> EXTRACTO DE PÁGINA
• • •
El Parlamento tiene cierto margen de maniobra, y de ahí la buena costumbre de que el Rey ejerza su poder moderador presentando un candidato tras oír a los grupos parlamentarios. Un ganador con los mismos votos que Rajoy en 2015 y unos perdedores sin posibilidad alguna de articular otra fórmula, tienen que hacer posible un gobierno con las mejores hechuras que quepa y tienen que evitar el ridículo, y los enormes riesgos, que supondría tener que repetir las elecciones. Todo lo demás son pellizcos de monja y ganas de quedar bien mientras se afanan en amarrar lo que se pueda, pero habría que pedir a los partidos, en especial a los que más presumen de ello, un poco más de altura de miras, menos miopía.
Lo que está sucediendo ahora mismo es que un partido que aspiró con más pena que gloria a convertirse en dueño del centroderecha no acaba de reponerse del asombro de que los electores, en lugar de descabellar al PP que era lo previsto, lo hayan medio rehabilitado negándole que esa plaza estuviese vacante. Tal vez ocurra también que el líder del PP todavía no se haya recuperado del susto, pues, de momento, se ha quedado en eso, y no acabe de encontrar el tono.
Lo que es absurdo es que, puesto que ni el PP ni Ciudadanos pueden gobernar, no acaben de ver claro que su obligación está en contribuir a que el gobierno esté lo más cerca posible de lo que consideran mejor y no entiendan que eso exige facilitar la investidura de Pedro Sánchez, o lo que es lo mismo, no obligarle a hacer aquello que tanto el PP como Ciudadanos piensan que es negativo para España, tanto sea mendigar apoyos destructivos para la unidad y el bien común de España entera, como obligarse a depender de los votos crepusculares de esa peculiar formación que dice dirigir un señor que lleva coleta.
• • •
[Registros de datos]
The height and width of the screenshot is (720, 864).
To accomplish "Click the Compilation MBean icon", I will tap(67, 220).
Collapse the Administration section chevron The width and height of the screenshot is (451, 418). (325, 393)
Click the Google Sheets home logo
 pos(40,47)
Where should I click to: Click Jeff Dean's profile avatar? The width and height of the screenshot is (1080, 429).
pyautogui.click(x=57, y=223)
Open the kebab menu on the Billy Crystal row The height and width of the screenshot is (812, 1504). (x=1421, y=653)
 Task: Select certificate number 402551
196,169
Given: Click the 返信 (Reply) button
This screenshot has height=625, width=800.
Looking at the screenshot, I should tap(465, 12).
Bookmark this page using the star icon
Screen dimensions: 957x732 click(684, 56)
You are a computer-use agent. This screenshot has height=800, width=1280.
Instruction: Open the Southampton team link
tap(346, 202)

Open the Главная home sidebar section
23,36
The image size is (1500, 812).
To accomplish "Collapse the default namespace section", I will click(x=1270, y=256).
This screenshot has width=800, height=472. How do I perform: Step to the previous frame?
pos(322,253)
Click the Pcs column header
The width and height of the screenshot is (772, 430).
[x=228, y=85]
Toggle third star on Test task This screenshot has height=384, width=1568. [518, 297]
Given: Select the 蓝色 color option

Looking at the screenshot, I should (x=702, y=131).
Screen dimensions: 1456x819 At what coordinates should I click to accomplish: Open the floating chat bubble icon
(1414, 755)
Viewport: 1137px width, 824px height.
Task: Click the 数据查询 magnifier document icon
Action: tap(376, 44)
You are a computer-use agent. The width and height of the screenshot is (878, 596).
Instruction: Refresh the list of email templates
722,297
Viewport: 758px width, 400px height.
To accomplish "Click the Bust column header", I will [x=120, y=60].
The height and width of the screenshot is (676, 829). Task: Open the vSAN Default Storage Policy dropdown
• • •
> LISTA DE ACTIVIDADES
- 1) Enumera los partidos políticos y las personas que se nombran en el fragmento sobre la investidura.
- 2) En el fragmento sobre la investidura, ¿quién ejerce su poder moderador presentando un candidato tras oír a los grupos parlamentarios?
- 3) Escribe una continuación del fragmento sobre la investidura a partir de su última frase.
Los datos son material independiente del fragmento sobre la investidura.

> SOLUCIONES
- 1) Rajoy, PP, Ciudadanos, Pedro Sánchez

- 2) El Rey.

- 3)
No siempre votar a favor significa una entrega incondicional: Suárez votó a favor de la investidura de González
Puede que piensen que una altura de miras de tal calibre dañaría sus intereses, pero eso es porque confunden a los votantes con los clientes de la organización; estos últimos siempre quieren más, pero los votantes son ajenos a esa contabilidad y, como es lógico, son más desprendidos y prefieren lo mejor para todos, lo menos arriscado, y no cabe duda de que eso exige evitar que el PSOE acabe en brazos de supremacistas y bolivarianos, por mucho que eso suponga que el gobierno quede en sus manos, pero es que no hay otra y empeñarse en lo contrario se puede pagar muy caro.
Claro es que eso habrá de tener contrapartidas, que en Navarra tendrá que gobernar la coalición ganadora, pero estoy seguro de que tanto Rivera como Casado sabrán defenderlas. Con todo, la principal contrapartida es que, tras no poner obstáculos innecesarios a la investidura de Sánchez, quedan años, dos al menos, en que se podrá mostrar lo que ambos partidos no quieren y en qué medida son una alternativa preferible.
Ayudar a que gobierne el ganador, aunque sea precario como es el caso, no es lo que hizo Sánchez en 2016, pero sí lo hizo el PSOE. No siempre votar a favor significa una entrega incondicional: Adolfo Suárez votó a favor de la investidura de Felipe González en 1982, porque entendía que su apoyo moral sería bueno para facilitar el trabajo de la nueva mayoría. No es necesario llegar tan lejos, pero mostrar que no solo les preocupa su partido sino el bien común de todos es la mejor medicina que algunos podrían empezar a administrarse para sanar la fama herida de sus organizaciones.
Este nuevo camino de la democracia española no se tomará como consecuencia de ninguno de los programas políticos que se quedan fuera del gobierno, nadie ha pretendido ganar votos ofreciéndolo porque todos parten de la ficción de que la victoria va a ser suya, sino que se adoptará, si es que se sigue un criterio tan razonable, porque es lo que ha indicado la sabiduría popular después de dos elecciones tan distintas y con enseñanzas tan obvias.
*** José Luis González Quirós es filósofo y analista político.